Comune e Casa della Resistenza uniti nel ricordo della Liberazione
Il sindaco: “ Dobbiamo percorrere una lunga e difficile strada: dobbiamo ricostruire. Rimettiamoci tutti a fare semplicemente il proprio dovere”
Il sindaco Silvia Marchionini ha deposto il consueto omaggio floreale ai piedi del Monumento ai caduti sul lungolago di Intra in compagnia di Giorgio Danini, in rappresentanza della Casa della Resistenza.
“È un 25 aprile diverso quello che oggi ricordiamo”, s’è rivolta ai verbanesi nel video caricato su facebook: “Senza manifestazione, senza le piazze, senza cortei, senza i gonfaloni”.
“È una ricorrenza nuova – ha proseguito -, con tante iniziative nelle nostre case che interroga le nostre coscienza sul momento straordinario che stiamo vivendo.

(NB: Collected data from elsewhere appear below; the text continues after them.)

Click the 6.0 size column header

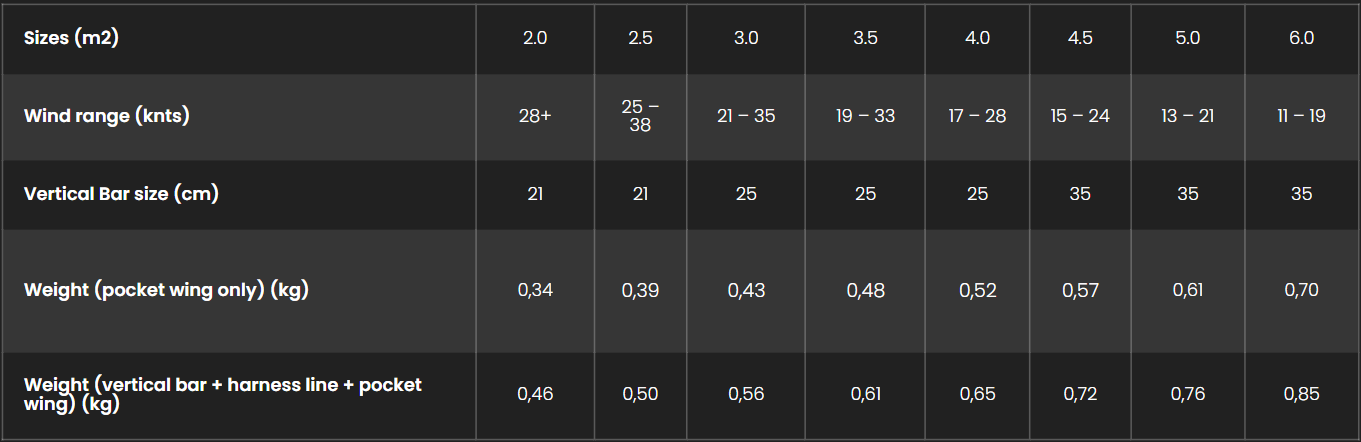(1301, 39)
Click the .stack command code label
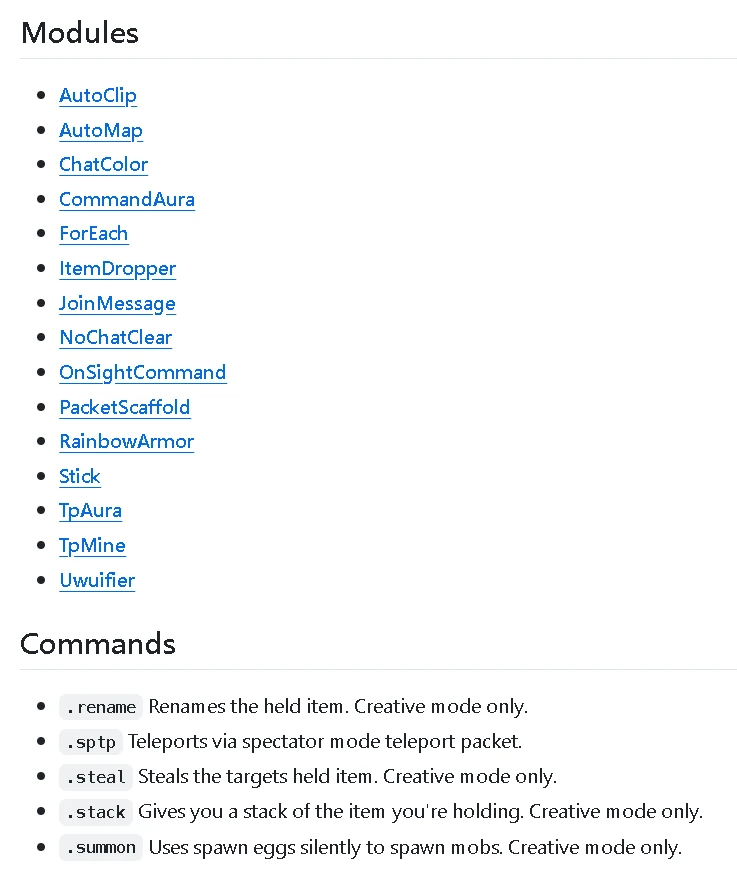The image size is (737, 880). (96, 812)
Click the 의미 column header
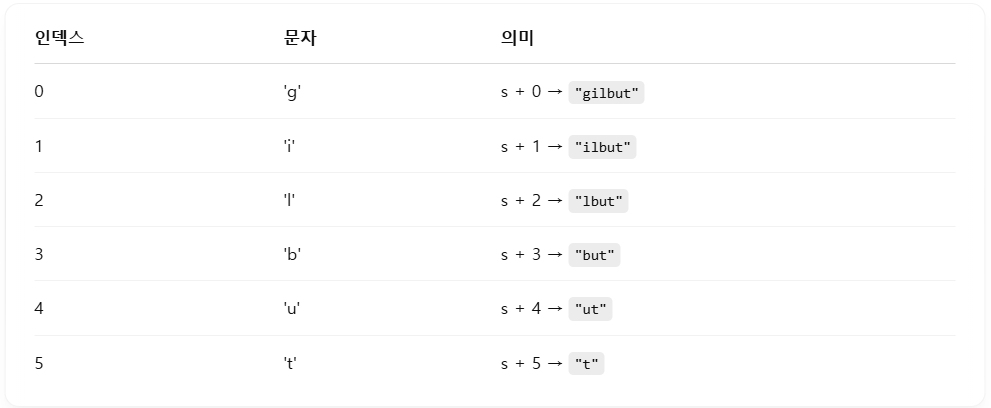Screen dimensions: 991x408 (517, 38)

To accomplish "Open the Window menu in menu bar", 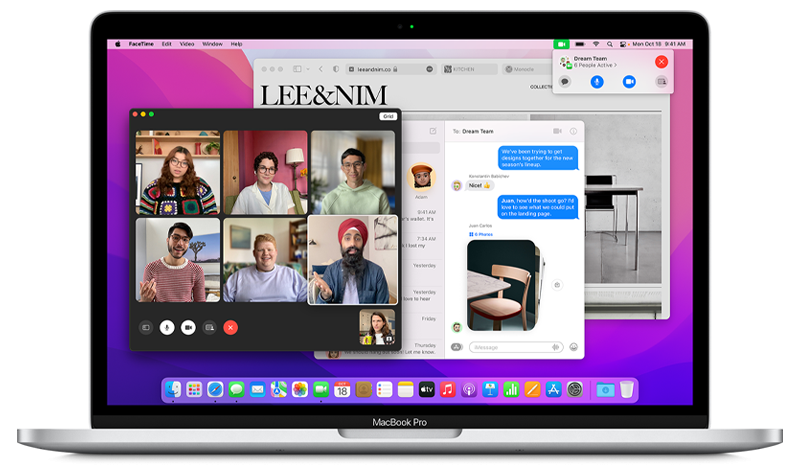I will click(x=212, y=44).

Abbiamo la necessità di celebrare la festa di liberazione dal nazifascismo per affermare i valori con cui affrontare la lotta al Covid 19 che ci sta sottoponendo ad una dura prova. Proprio in questi giorni di chiusura delle attività, delle scuole, dei luoghi d’incontro, di cambiamento radicale della nostra vita personale e sociale abbiamo bisogno di festeggiare il ritorno della libertà nel 1945 dopo 20 anni di dittatura fascista fatta di oppressione e violenze”. “E adesso – ha concluso – da dove ripartire? Ora dobbiamo percorrere una lunga e difficile strada: dobbiamo appunto ricostruire. Cominciamo da qui. Rimettiamoci tutti a fare semplicemente il proprio dovere. Chi ha da studiare studi. Chi ha da insegnare insegni. Chi ha da combattere combatta. Chi ha da fare politica attiva la faccia con la stessa semplicità con cui si fa il lavoro quotidiano”.